- England / New Zealand
- Dates: 10 – 25 May 2026
- Captains: Charlie Dean / Amelia Kerr

One Day International series
- Results: 3-match series drawn 1–1
- Most runs: Maia Bouchier (59) / Maddy Green (125)
- Most wickets: Lauren Bell (5) / Rosemary Mair (5)
- Player of the series: Maddy Green (NZ)

Twenty20 International series
- Results: England won the 3-match series 2–1
- Most runs: Alice Capsey (99) / Sophie Devine (132)
- Most wickets: Linsey Smith (6) / Bree Illing (4)
- Player of the series: Linsey Smith (Eng)
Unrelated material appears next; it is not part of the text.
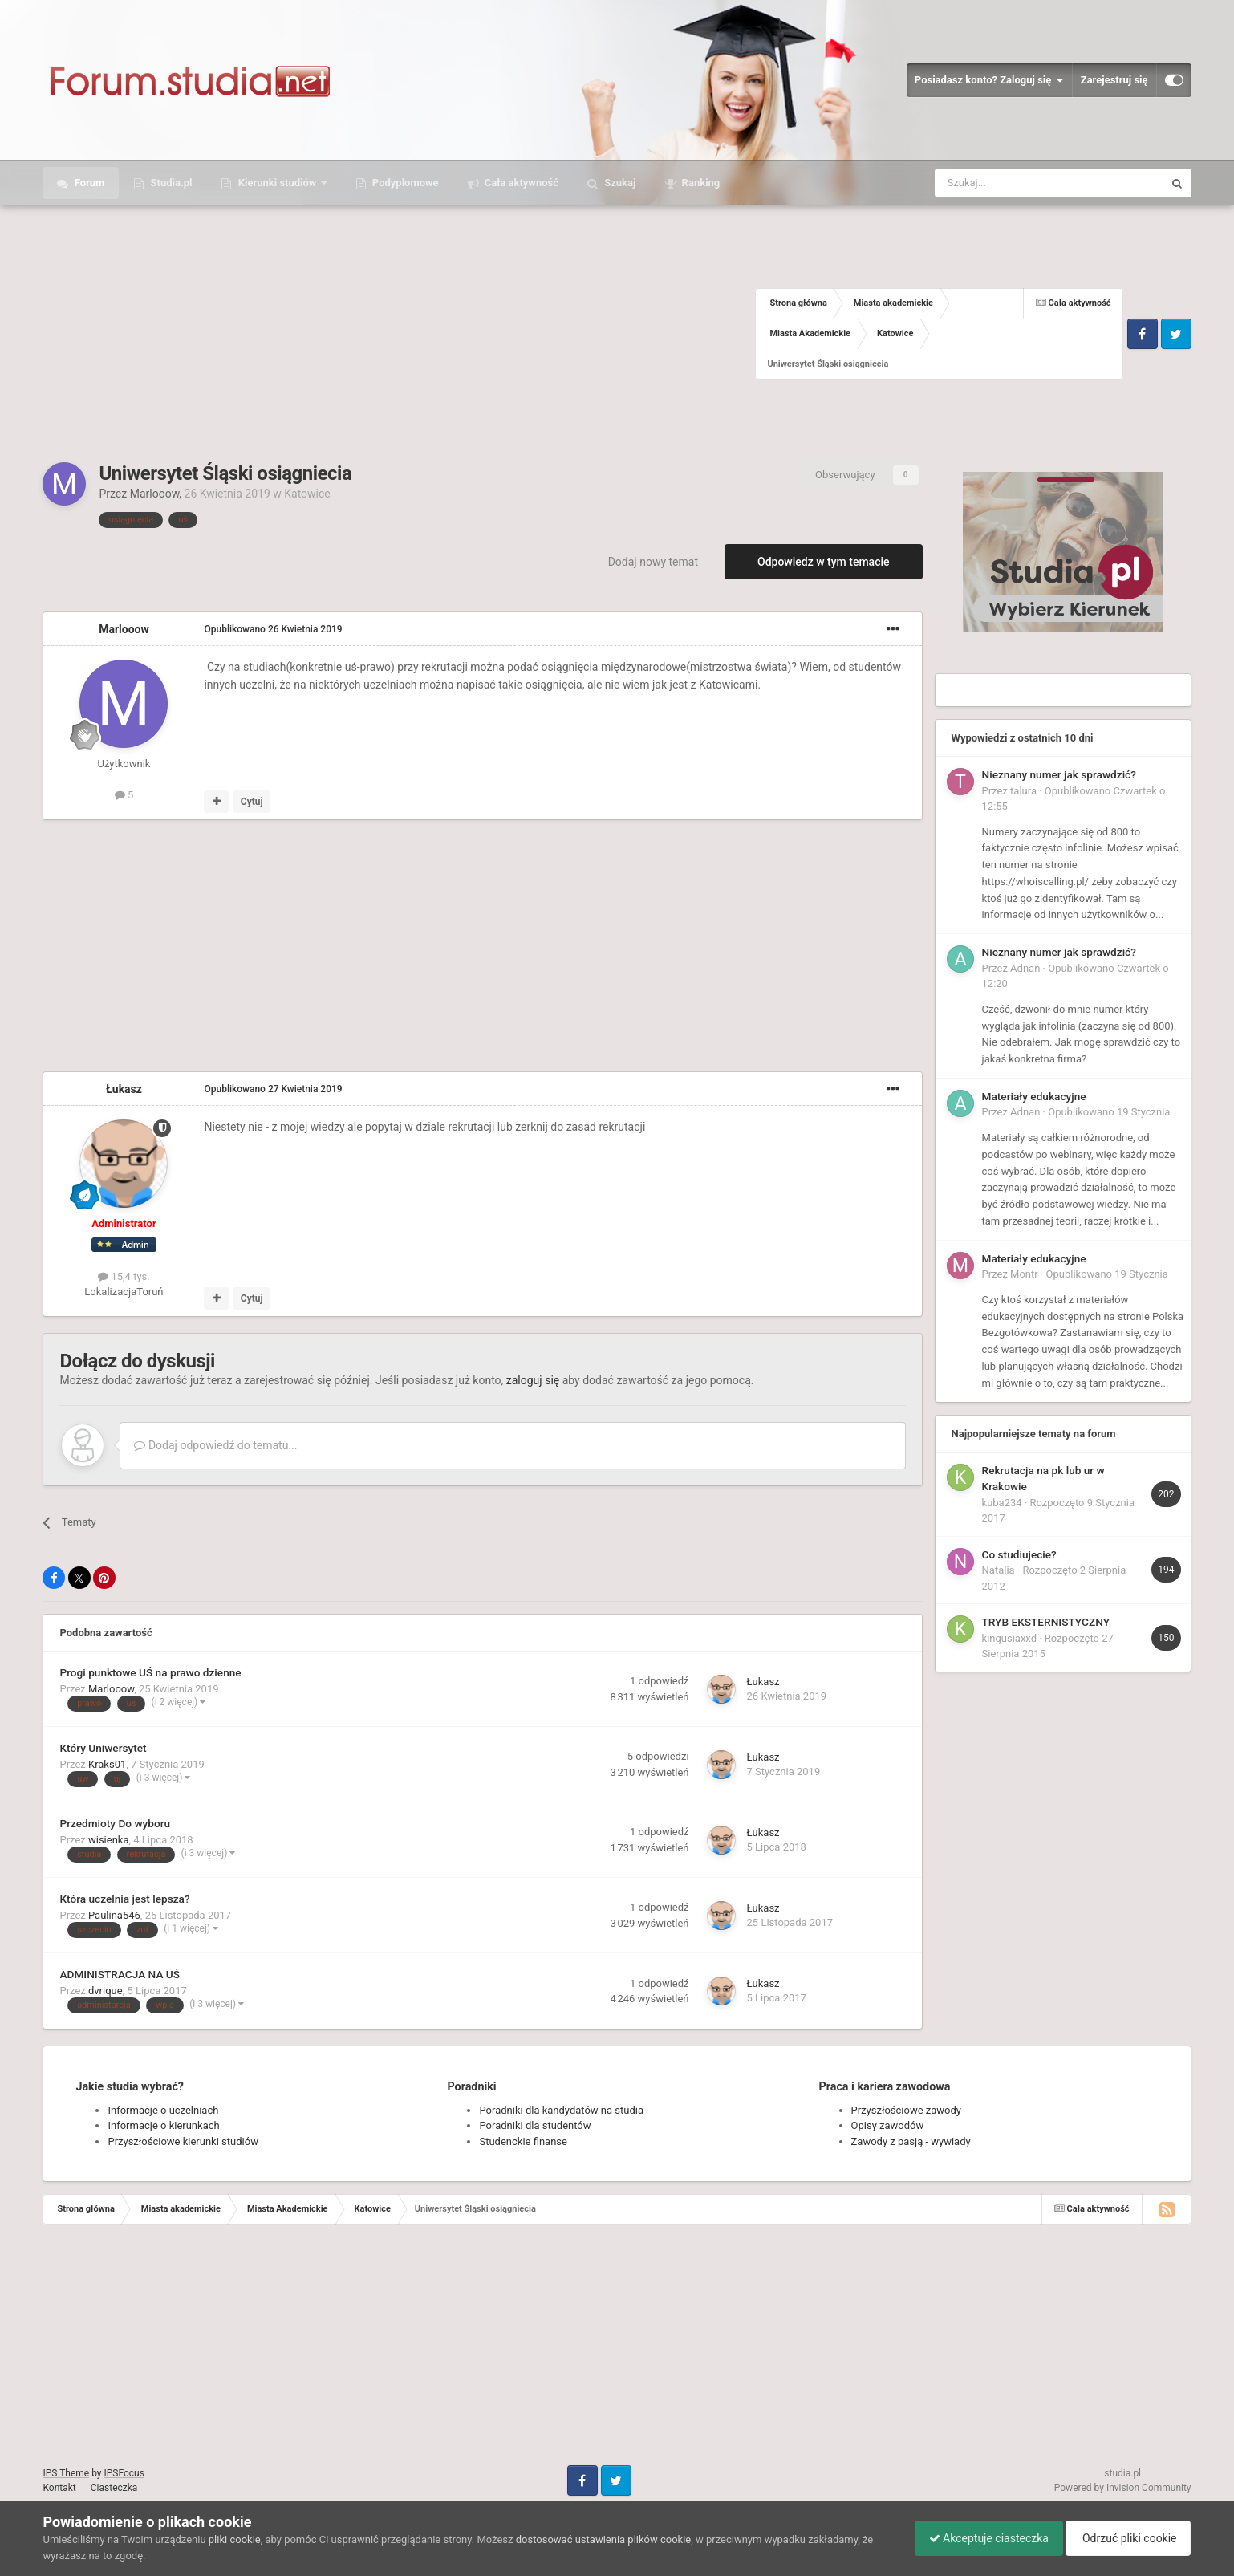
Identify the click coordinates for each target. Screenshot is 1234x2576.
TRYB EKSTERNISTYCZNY (1046, 1621)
= New Zealand women's cricket team in England in 2026 =

International cricket tour

The New Zealand women's cricket team toured England in May 2026 to play the England women's cricket team. The tour consisted of three One Day International (ODI) and three Twenty20 International (T20I) matches. The ODI series formed part of the 2025–2029 ICC Women's Championship. The T20I series served as preparation for both teams ahead of the 2026 Women's T20 World Cup. In July 2025, the England and Wales Cricket Board (ECB) confirmed the fixtures for the tour, as a part of the 2026 home international season.

==Squads==

| England |  | New Zealand |  |
|---|---|---|---|
| ODIs | T20Is | ODIs | T20Is |
| Charlie Dean (c); Nat Sciver-Brunt (c); Emily Arlott; Lauren Bell; Maia Bouchier; Alice Capsey; Kira Chathli; Tilly Corteen-Coleman; Sophie Ecclestone; Lauren Filer; Mahika Gaur; Dani Gibson; Jodi Grewcock; Amy Jones (wk); Freya Kemp; Heather Knight; Emma Lamb; Charis Pavely; Linsey Smith; Alexa Stonehouse; Issy Wong; | Charlie Dean (c); Nat Sciver-Brunt (c); Lauren Bell; Maia Bouchier; Alice Capsey; Tilly Corteen-Coleman; Sophia Dunkley; Sophie Ecclestone; Lauren Filer; Dani Gibson; Amy Jones (wk); Freya Kemp; Heather Knight; Charis Pavely; Linsey Smith; Issy Wong; Danni Wyatt-Hodge; | Amelia Kerr (c); Suzie Bates; Flora Devonshire; Izzy Gaze (wk); Maddy Green; Brooke Halliday; Bree Illing; Polly Inglis (wk); Jess Kerr; Emma McLeod; Rosemary Mair; Nensi Patel; Molly Penfold; Georgia Plimmer; Izzy Sharp (wk); | Amelia Kerr (c); Suzie Bates; Sophie Devine; Flora Devonshire; Izzy Gaze (wk); Maddy Green; Brooke Halliday; Bree Illing; Polly Inglis (wk); Jess Kerr; Rosemary Mair; Nensi Patel; Georgia Plimmer; Izzy Sharp (wk); Lea Tahuhu; |

On 3 May 2026, Nat Sciver-Brunt was ruled out of the ODI series due to a calf injury. Charlie Dean, who was previously rested for the ODI series, was recalled to the squad and named captain, whilst Maia Bouchier was added as cover. On 8 May 2026, Mahika Gaur was ruled out of the ODI series due to a foot fracture. On 10 May 2026, Em Arlott was ruled out of the ODI series due to concussion with Alexa Stonehouse added as cover.

On 19 May 2026, Nat Sciver-Brunt was ruled out of the T20I series for ongoing rehabilitation, whilst Danni Wyatt-Hodge was ruled out to await the birth of her first child. Maia Bouchier and Charis Pavely were both added as cover.